The task
Your answer must match the data word for word.
*** Opening Information shown ***
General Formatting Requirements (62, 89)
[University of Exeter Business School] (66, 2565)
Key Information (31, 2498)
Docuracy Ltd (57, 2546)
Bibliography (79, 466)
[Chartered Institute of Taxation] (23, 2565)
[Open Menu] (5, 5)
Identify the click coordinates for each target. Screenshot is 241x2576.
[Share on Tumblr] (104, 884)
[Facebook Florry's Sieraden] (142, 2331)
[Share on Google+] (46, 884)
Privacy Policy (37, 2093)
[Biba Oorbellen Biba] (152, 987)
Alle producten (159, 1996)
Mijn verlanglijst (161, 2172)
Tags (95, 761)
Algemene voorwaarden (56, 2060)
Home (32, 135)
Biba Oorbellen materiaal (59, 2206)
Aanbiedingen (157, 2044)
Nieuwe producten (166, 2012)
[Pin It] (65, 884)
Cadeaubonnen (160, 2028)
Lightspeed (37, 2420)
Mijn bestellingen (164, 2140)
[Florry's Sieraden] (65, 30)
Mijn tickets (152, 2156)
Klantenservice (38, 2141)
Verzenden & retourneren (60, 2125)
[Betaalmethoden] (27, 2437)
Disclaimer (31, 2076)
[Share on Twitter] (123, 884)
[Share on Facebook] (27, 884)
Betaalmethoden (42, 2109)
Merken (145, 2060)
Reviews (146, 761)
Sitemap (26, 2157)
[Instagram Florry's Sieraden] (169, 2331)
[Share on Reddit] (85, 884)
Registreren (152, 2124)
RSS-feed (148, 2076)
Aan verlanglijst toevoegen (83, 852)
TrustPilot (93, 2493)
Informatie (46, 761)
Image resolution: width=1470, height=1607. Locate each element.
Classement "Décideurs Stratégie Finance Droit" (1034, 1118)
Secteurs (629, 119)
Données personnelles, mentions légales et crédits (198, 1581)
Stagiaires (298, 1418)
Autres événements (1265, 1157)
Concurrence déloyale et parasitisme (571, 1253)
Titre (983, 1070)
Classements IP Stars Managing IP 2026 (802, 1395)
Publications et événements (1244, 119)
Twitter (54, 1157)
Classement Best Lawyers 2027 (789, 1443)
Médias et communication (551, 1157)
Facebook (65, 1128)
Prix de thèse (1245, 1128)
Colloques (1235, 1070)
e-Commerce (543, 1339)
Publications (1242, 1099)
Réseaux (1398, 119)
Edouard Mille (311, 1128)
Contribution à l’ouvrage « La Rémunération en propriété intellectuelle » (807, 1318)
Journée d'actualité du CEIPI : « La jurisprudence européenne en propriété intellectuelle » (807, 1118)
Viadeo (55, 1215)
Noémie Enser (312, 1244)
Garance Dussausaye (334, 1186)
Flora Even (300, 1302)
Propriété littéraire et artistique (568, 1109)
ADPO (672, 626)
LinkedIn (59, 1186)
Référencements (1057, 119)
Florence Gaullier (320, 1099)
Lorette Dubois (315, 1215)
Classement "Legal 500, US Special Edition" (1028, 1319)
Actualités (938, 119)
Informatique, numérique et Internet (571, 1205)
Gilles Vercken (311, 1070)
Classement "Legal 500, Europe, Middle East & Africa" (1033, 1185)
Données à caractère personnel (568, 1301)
*** Closing Information shown ***
Problem solution
General Formatting Requirements (62, 89)
[University of Exeter Business School] (66, 2565)
Key Information (31, 2498)
Docuracy Ltd (57, 2546)
Bibliography (79, 466)
[Chartered Institute of Taxation] (23, 2565)
[Open Menu] (5, 5)
Identify the click coordinates for each target. Screenshot is 241x2576.
[Share on Tumblr] (104, 884)
[Facebook Florry's Sieraden] (142, 2331)
[Share on Google+] (46, 884)
Privacy Policy (37, 2093)
[Biba Oorbellen Biba] (152, 987)
Alle producten (159, 1996)
Mijn verlanglijst (161, 2172)
Tags (95, 761)
Algemene voorwaarden (56, 2060)
Home (32, 135)
Biba Oorbellen materiaal (59, 2206)
Aanbiedingen (157, 2044)
Nieuwe producten (166, 2012)
[Pin It] (65, 884)
Cadeaubonnen (160, 2028)
Lightspeed (37, 2420)
Mijn bestellingen (164, 2140)
[Florry's Sieraden] (65, 30)
Mijn tickets (152, 2156)
Klantenservice (38, 2141)
Verzenden & retourneren (60, 2125)
[Betaalmethoden] (27, 2437)
Disclaimer (31, 2076)
[Share on Twitter] (123, 884)
[Share on Facebook] (27, 884)
Betaalmethoden (42, 2109)
Merken (145, 2060)
Reviews (146, 761)
Sitemap (26, 2157)
[Instagram Florry's Sieraden] (169, 2331)
[Share on Reddit] (85, 884)
Registreren (152, 2124)
RSS-feed (148, 2076)
Aan verlanglijst toevoegen (83, 852)
TrustPilot (93, 2493)
Informatie (46, 761)
Image resolution: width=1470, height=1607. Locate each element.
Classement "Décideurs Stratégie Finance Droit" (1034, 1118)
Secteurs (629, 119)
Données personnelles, mentions légales et crédits (198, 1581)
Stagiaires (298, 1418)
Autres événements (1265, 1157)
Concurrence déloyale et parasitisme (571, 1253)
Titre (983, 1070)
Classements IP Stars Managing IP 2026 (802, 1395)
Publications et événements (1244, 119)
Twitter (54, 1157)
Classement Best Lawyers 2027 (789, 1443)
Médias et communication (551, 1157)
Facebook (65, 1128)
Prix de thèse (1245, 1128)
Colloques (1235, 1070)
e-Commerce (543, 1339)
Publications (1242, 1099)
Réseaux (1398, 119)
Edouard Mille (311, 1128)
Contribution à l’ouvrage « La Rémunération en propriété intellectuelle » (807, 1318)
Journée d'actualité du CEIPI : « La jurisprudence européenne en propriété intellectuelle » (807, 1118)
Viadeo (55, 1215)
Noémie Enser (312, 1244)
Garance Dussausaye (334, 1186)
Flora Even (300, 1302)
Propriété littéraire et artistique (568, 1109)
ADPO (672, 626)
LinkedIn (59, 1186)
Référencements (1057, 119)
Florence Gaullier (320, 1099)
Lorette Dubois (315, 1215)
Classement "Legal 500, US Special Edition" (1028, 1319)
Actualités (938, 119)
Informatique, numérique et Internet (571, 1205)
Gilles Vercken (311, 1070)
Classement "Legal 500, Europe, Middle East & Africa" (1033, 1185)
Données à caractère personnel (568, 1301)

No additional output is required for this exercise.